In the works for two years, the "next-generation" standards push schools to teach fewer topics, but in a more integrated, coherent way. They prescribe a healthy dose of engineering and ask schools to rely less on rote memorization and more on critical thinking, constructing arguments and building demonstrations.
One standard, aimed at kindergartners, asks them to "construct an argument supported by evidence for how plants and animals (including humans) can change the environment to meet their needs."
Another, for first-graders, asks them to "use tools and materials to design and build a device that uses light or sound to solve the problem of communicating over a distance."
The new standards are voluntary, but many states will find them much more demanding than their current standards, said Chester Finn of the Washington-based Thomas B. Fordham Institute, a right-leaning think tank that has looked closely at previous drafts. "There will surely be some states for which they're better because what they're using now is abysmal," he said.
The so-called Next Generation Science Standards were developed by the National Research Council, the National Science Teachers Association, the American Association for the Advancement of Science and the non-profit group Achieve.
Founded in 1996 by "leading governors and business leaders," Achieve led recent efforts to rewrite the USA's math and reading standards. Most states have adopted the Common Core standards, but not without complaint. After President Obama championed them, critics dubbed the standards "Obamacore." The new effort will probably get a raucous reception, especially from conservatives uncomfortable with the inclusion of human evolution and a clear link between global climate change and human activity.
The standards — a 71-page set of guidelines developed by scientists and educators in 26 states — assert that "human activities, such as the release of greenhouse gases from burning fossil fuels, are major factors in the current rise in Earth's mean surface temperature (global warming)." Slowing climate change and its risks, the authors say, depends "on the understanding of climate science, engineering capabilities and other kinds of knowledge, such as understanding of human behavior, and on applying that knowledge wisely in decisions and activities."

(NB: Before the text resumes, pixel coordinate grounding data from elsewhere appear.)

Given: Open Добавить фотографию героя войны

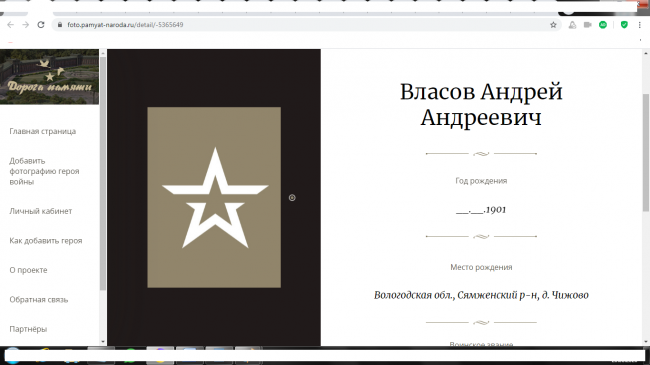Looking at the screenshot, I should tap(44, 171).
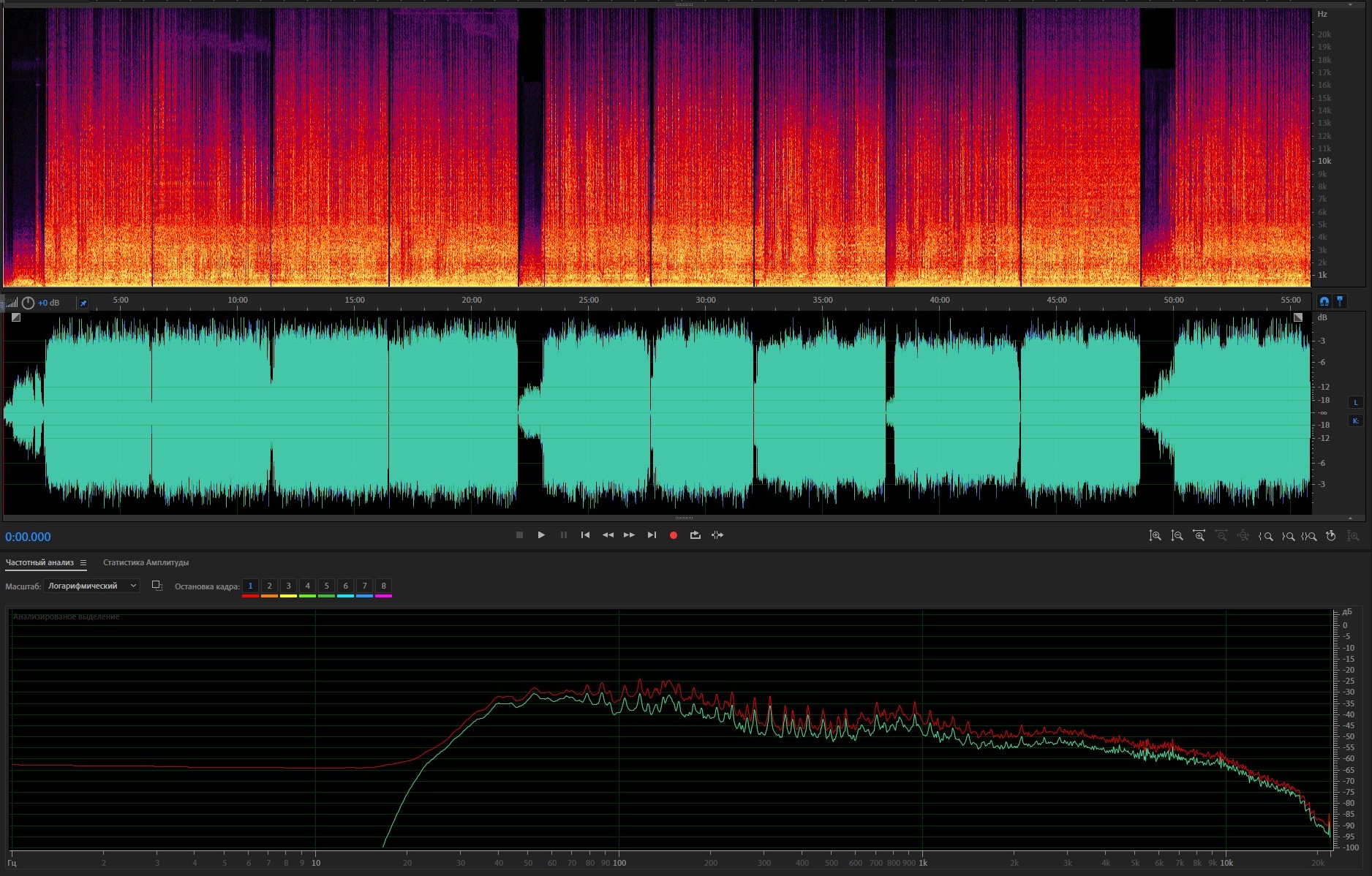
Task: Open Частотный анализ panel menu
Action: [83, 563]
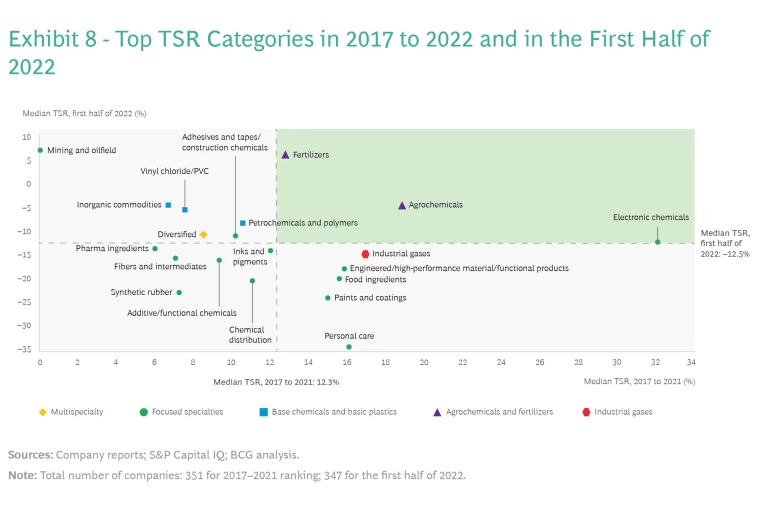768x511 pixels.
Task: Select the Agrochemicals triangle data point
Action: (x=402, y=205)
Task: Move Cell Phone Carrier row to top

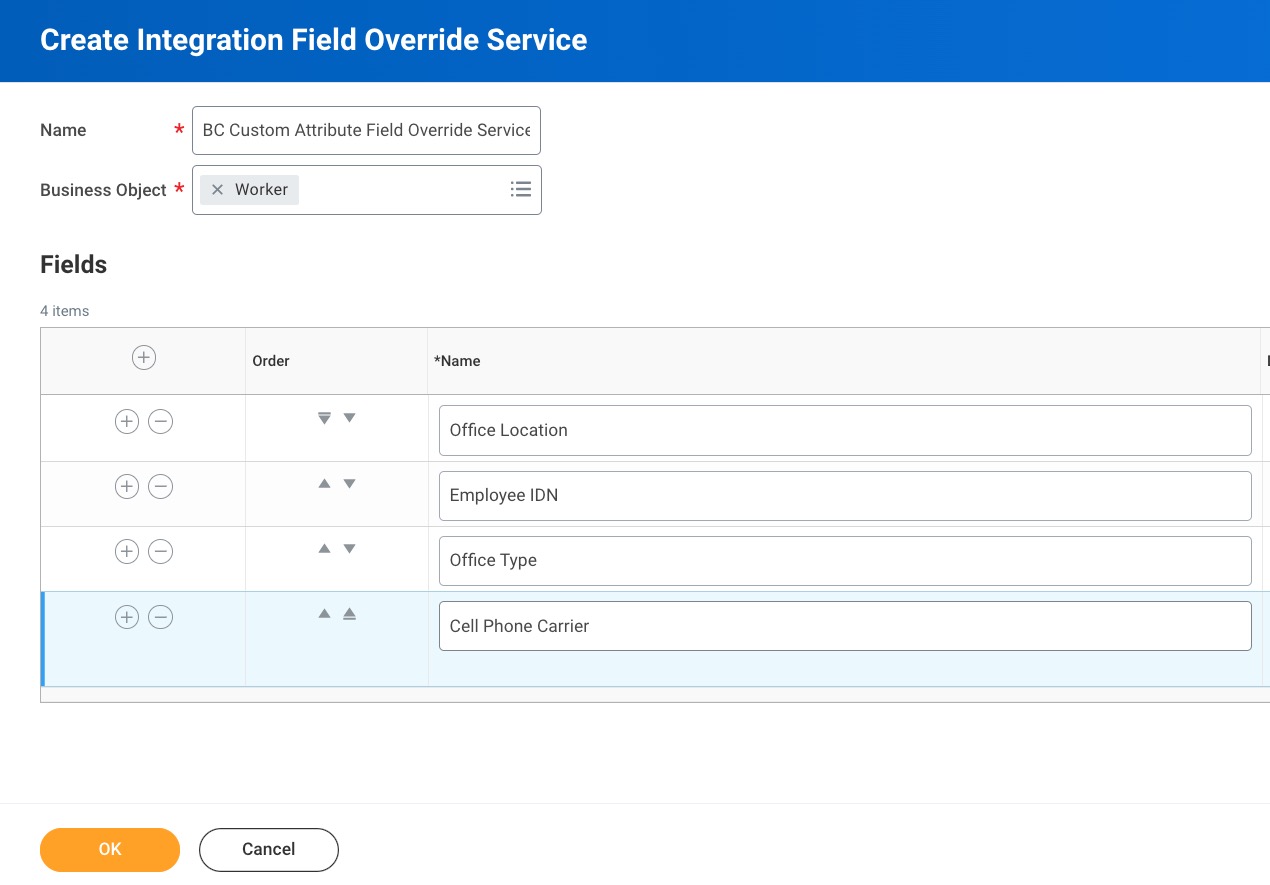Action: (x=349, y=614)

Finn, whose group isn't taking a stand on the topics, said the reaction "could be quite a ruckus." Frank Niepold, a climate educator for the National Oceanic and Atmospheric Administration's climate program office, said many of the nation's 3 million science teachers need help finding clarity on the topic. "Some of them are confused about where the science is," he said. "Some of them feel some pressure to 'balance it out,' and it's really a tall order for them."

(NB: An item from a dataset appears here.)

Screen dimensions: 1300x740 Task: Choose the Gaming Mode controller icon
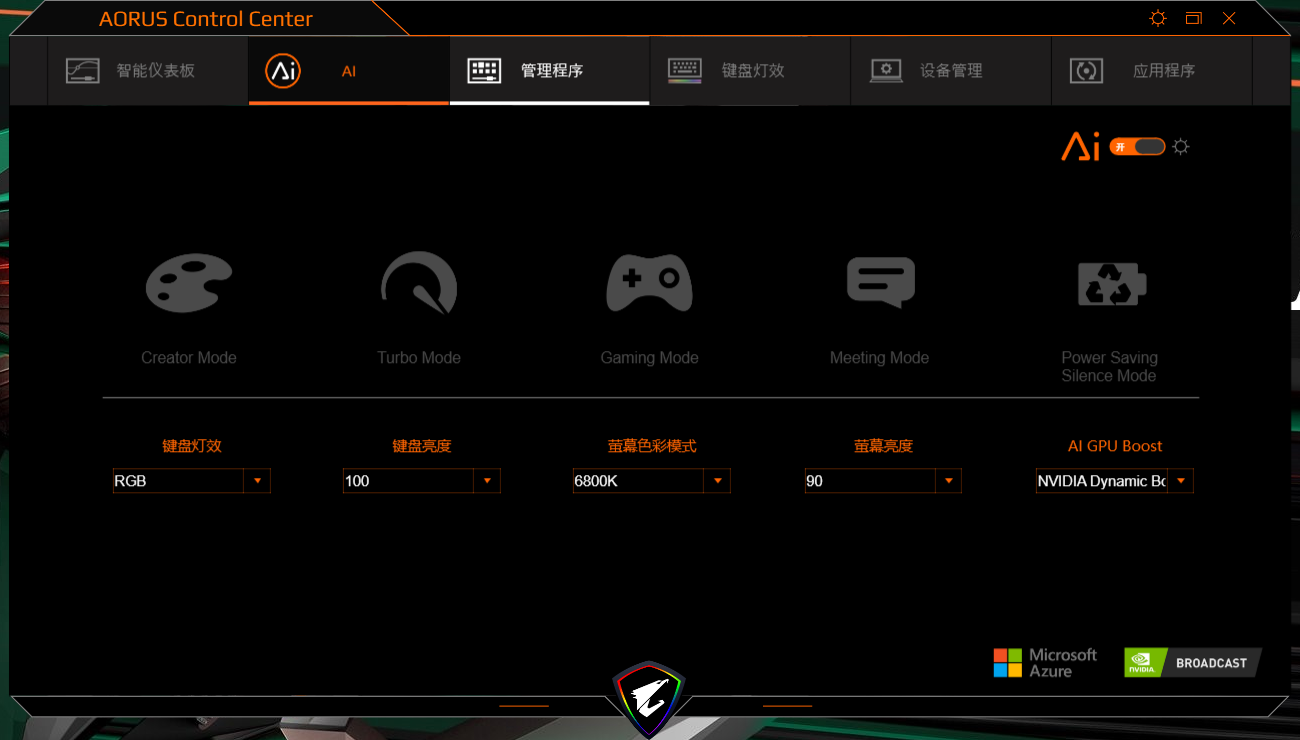point(649,284)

He noted that educators recently reviewed 15,000 climate-related educational materials but found only about 500 that passed muster.
Finn's group is in the middle of a lengthy review of the new standards, but he said he's worried after scanning them Tuesday. Most elementary schools teach science for just a few minutes a week, he said, so an emphasis on constructing arguments and devices could be problematic. Teachers "are going to be deflected into activities that are related to content but are not themselves content. The doing may supplant the knowing."
Margaret Honey, president and CEO of the New York Hall of Science, a hands-on science museum in Queens, N.Y., said an information-rich age requires that science teachers teach children "how to learn and how to be discerning" about information. "When I was a kid, education was memorizing and learning lots of facts — that methodology of teaching absolutely no longer makes sense. That's not the world we live in anymore."